Look, we're trying to motivate a lot of our employees to think a little bit bigger and to make sure that we are, throughout not only the supply chain, but our organization, preparing to double the size of the company over that time period. So we think. Look, we have rearranged our portfolio, reshaped the portfolio is the term we use, quite a bit in the last 10 years. And so one of the nice things about Brown-Forman is we don't really have a tail. We used to, and it was. There were quite a number of brands in there, both wine and spirits wise, that were less than premium. The wine business is a major struggle.
We've gotten rid of all that and replaced it with brands like Gin Mare and all our Scotch portfolio, Diplomático, Slane, Fords Gin. I mean, well, there's a number of them that we have brought in, and, like, right before COVID hit, which now I know it was five years ago, but all of those brands were absolutely flying well into double-digit growth land. We think when the world normalizes, and the U.S. market kind of returns back to its sort of old ways, those brands are a net additive. We've got to keep Jack Daniel's growing and growing, and as long as it grows at sort of a growth rates that it's done in the past few years, and then we have this rest of portfolio that's on supercharged, you know, high expectation kind of thing, the math works.

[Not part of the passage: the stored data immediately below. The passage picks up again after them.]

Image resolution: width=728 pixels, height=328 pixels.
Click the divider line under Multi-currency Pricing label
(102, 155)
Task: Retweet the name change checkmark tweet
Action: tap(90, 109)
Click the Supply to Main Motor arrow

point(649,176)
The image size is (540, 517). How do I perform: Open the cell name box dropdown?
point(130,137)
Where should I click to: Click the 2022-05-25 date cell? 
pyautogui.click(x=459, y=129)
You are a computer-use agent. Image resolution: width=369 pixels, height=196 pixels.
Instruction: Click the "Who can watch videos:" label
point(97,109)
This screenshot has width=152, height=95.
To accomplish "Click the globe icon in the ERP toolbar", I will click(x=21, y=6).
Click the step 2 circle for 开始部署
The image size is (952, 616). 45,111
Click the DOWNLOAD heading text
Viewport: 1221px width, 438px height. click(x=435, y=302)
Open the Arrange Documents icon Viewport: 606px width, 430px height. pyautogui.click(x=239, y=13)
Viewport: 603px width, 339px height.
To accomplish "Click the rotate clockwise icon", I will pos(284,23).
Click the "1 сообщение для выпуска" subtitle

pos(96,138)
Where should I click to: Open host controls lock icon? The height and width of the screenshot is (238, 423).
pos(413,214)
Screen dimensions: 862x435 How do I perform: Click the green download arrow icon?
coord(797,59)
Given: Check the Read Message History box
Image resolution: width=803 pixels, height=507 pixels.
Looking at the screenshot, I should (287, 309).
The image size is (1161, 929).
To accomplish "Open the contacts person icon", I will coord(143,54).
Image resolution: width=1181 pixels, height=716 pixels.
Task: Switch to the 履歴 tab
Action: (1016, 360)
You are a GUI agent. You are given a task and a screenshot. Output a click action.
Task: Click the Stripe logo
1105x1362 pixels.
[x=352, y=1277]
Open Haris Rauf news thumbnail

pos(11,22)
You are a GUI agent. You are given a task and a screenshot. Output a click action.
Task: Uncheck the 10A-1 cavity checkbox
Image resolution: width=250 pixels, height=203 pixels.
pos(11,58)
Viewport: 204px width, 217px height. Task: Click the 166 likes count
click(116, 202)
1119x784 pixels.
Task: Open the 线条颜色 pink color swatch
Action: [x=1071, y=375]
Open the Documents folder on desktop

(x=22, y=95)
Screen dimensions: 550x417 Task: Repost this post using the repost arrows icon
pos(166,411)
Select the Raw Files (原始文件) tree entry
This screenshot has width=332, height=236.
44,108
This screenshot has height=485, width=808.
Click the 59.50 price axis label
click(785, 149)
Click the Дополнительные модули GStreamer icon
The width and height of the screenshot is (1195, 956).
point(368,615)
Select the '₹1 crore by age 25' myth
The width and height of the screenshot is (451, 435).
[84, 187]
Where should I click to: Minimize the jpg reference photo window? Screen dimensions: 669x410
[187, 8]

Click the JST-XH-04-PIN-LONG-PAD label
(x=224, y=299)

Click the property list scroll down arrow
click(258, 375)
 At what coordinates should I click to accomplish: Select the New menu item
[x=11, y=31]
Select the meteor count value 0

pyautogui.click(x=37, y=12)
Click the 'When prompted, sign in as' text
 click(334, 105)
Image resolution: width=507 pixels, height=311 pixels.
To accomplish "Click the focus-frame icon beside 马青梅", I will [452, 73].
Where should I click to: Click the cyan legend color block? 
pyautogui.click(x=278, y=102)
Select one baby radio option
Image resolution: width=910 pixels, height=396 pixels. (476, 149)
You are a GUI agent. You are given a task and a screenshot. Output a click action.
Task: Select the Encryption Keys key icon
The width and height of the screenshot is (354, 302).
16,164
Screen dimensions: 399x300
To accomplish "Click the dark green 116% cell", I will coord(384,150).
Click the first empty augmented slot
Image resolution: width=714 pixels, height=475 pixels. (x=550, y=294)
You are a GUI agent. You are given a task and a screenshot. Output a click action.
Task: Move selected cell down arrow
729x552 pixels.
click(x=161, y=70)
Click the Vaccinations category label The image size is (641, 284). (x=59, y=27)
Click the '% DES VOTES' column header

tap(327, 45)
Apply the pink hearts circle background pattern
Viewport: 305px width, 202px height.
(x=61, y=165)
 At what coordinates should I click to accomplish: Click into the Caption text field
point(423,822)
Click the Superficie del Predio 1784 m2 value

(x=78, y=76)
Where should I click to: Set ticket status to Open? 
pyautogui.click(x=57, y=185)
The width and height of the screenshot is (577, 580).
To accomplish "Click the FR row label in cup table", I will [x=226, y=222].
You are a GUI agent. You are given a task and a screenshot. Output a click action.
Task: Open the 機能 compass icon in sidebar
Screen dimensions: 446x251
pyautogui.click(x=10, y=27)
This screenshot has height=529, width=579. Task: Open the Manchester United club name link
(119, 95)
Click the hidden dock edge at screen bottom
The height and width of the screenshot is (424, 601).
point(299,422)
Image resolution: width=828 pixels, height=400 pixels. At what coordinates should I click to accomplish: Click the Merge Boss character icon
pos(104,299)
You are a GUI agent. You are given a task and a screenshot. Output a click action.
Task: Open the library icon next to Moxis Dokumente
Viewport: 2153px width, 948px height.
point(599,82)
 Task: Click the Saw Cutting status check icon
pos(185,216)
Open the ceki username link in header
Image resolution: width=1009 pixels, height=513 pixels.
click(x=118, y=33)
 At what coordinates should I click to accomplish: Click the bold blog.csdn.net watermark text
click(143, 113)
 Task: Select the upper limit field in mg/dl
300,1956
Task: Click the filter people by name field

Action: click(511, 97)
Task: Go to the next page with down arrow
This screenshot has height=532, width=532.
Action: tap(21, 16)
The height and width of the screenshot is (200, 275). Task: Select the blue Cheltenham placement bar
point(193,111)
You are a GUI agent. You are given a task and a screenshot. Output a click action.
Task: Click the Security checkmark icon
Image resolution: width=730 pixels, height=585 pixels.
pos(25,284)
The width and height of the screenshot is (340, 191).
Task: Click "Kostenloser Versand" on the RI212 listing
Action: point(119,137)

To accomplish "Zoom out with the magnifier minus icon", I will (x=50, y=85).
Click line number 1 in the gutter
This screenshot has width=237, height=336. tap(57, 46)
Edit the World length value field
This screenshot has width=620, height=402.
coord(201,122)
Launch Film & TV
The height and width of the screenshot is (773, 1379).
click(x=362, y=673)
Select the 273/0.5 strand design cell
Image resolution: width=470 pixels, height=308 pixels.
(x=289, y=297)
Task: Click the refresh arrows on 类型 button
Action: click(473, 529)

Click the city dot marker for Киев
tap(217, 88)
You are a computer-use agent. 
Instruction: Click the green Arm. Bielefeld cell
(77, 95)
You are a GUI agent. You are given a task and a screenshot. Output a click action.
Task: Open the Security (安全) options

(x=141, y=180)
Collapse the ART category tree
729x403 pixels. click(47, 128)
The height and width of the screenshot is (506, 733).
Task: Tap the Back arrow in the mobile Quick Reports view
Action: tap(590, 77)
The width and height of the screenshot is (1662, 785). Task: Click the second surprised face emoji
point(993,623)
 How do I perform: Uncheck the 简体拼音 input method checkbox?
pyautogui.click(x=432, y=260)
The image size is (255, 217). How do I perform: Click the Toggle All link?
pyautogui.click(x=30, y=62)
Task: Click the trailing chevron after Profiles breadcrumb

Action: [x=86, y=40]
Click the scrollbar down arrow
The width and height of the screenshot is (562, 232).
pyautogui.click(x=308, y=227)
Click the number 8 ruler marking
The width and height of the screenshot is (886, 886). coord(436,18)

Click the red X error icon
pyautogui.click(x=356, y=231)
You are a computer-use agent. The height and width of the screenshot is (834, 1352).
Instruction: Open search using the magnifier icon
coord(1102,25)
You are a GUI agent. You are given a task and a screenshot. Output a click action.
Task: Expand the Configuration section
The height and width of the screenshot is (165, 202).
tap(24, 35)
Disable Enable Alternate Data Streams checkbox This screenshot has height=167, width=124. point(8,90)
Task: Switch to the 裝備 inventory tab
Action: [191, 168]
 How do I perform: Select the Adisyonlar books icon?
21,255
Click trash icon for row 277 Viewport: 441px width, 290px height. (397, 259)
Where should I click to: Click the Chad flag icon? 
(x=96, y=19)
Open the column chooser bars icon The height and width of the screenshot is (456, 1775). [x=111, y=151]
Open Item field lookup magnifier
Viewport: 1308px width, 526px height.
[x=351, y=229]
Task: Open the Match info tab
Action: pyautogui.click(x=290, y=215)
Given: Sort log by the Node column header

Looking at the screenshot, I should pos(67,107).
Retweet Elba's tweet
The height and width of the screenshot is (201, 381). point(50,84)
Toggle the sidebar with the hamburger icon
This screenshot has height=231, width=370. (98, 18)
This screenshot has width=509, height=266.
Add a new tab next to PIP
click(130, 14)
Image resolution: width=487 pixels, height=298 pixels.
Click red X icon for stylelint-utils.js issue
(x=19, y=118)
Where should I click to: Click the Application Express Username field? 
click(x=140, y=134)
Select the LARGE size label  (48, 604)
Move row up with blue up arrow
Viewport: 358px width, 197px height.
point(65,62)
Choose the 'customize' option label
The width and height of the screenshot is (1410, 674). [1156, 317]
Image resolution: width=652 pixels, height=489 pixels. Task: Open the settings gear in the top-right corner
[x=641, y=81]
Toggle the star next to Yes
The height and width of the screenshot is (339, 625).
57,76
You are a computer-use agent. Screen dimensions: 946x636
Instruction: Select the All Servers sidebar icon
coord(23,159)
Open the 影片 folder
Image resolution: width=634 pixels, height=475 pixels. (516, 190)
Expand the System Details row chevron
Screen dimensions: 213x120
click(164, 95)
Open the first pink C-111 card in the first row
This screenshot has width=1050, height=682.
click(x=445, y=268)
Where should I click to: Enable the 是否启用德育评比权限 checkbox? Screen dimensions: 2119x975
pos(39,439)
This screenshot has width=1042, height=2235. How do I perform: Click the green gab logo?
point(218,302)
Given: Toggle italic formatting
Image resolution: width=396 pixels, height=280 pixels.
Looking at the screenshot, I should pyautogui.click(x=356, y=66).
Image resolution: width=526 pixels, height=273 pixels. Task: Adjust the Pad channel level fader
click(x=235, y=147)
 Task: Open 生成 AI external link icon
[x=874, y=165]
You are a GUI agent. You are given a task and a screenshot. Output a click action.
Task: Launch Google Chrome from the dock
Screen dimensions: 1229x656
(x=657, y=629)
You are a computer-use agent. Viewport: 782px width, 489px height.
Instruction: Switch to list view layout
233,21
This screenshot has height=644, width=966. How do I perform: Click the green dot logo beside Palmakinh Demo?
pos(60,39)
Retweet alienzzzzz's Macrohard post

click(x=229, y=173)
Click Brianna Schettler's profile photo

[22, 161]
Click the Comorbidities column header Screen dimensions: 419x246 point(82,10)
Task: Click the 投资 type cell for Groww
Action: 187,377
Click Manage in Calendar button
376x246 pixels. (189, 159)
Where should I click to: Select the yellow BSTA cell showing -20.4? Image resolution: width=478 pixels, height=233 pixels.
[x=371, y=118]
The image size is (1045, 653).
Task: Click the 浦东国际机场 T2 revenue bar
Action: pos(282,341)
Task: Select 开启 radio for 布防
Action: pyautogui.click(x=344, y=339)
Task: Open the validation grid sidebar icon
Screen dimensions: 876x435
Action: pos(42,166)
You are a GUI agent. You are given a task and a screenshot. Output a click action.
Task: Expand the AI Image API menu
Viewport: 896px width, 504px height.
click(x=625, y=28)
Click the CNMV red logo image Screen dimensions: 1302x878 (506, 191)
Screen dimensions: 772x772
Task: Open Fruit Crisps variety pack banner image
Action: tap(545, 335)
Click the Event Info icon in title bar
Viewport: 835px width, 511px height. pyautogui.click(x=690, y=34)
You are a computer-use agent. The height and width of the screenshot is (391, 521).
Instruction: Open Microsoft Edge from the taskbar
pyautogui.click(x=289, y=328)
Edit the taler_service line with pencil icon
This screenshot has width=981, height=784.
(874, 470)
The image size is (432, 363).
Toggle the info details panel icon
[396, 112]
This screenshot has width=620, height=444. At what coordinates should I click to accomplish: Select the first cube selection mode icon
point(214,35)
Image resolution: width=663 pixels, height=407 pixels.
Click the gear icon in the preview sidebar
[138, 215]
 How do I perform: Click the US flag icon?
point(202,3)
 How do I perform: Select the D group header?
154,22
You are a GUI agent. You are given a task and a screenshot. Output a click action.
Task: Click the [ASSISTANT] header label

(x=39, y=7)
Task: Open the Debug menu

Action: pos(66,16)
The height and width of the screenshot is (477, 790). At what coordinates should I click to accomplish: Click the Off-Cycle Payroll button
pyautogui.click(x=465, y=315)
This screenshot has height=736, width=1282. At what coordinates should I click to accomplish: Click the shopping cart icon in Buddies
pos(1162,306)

We'll easily double the size of the company as long as we continue to do that. We've tried to give some confidence to the company, even to say, "Look, we doubled between 2002 - 2012. We doubled again from 2012 - 2022, and we're planning on doubling again." So it's not a massive redirection or a massive increase in our growth rate that's gonna take us to get there. It's just continuing to keep our head down, do the right things to build these brands for the long term.
Okay. Well, great, we have to conclude. So Leanne and Lawson, thank you so much for being here. Thank you for prioritizing the conference today. We really, really appreciate it.
Great.
There's gonna be a breakout, so we'll move over there, and please join me in thanking Brown-Forman.